▶ _TASK DETAILS_
In the text below about strategy consulting, which question does the assessment phase answer?

▶ _SELECTED TEXT_
[start]
Jim asked me the other day why we (and most strategy consultancies) conduct all our mainline strategy projects in three phases. Really, it was a just for fun kind of question. We learned early in our strategy training that it makes a lot of sense to start with some kind of assessment (where are we now), then move to a strategy (where are we going) and wrap up with a plan (how do we get there). Projects are extremely different – different durations, activities, deliverables, people involved – but they almost always follow these basic three steps.

We run across clients who want to skip one of the phases, but it is pretty easy to make a case for doing all three. Without an assessment, you aren’t aware of all the issues (many of which are rooted below the surface) or the resources you have to work with. Without the strategy phase you have no overall vision by which to make difficult technology choices. Without a plan, people aren’t aligned about exactly how to make things happen.
[end]
▶ _RECORD LIST_
[start]
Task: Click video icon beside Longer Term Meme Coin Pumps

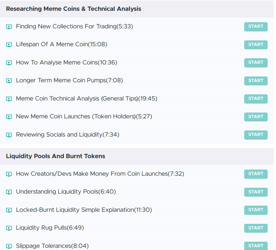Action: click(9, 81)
[end]
[start]
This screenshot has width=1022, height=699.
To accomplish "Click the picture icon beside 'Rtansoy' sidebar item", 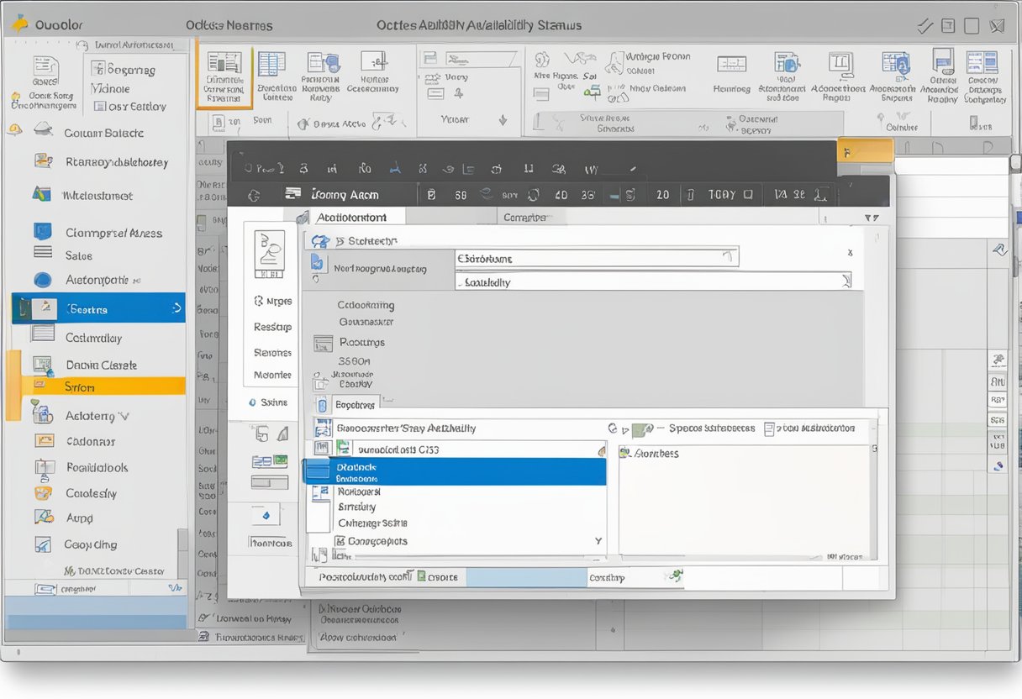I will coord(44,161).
[end]
▶ _WRITTEN REPLY_
Where are we now.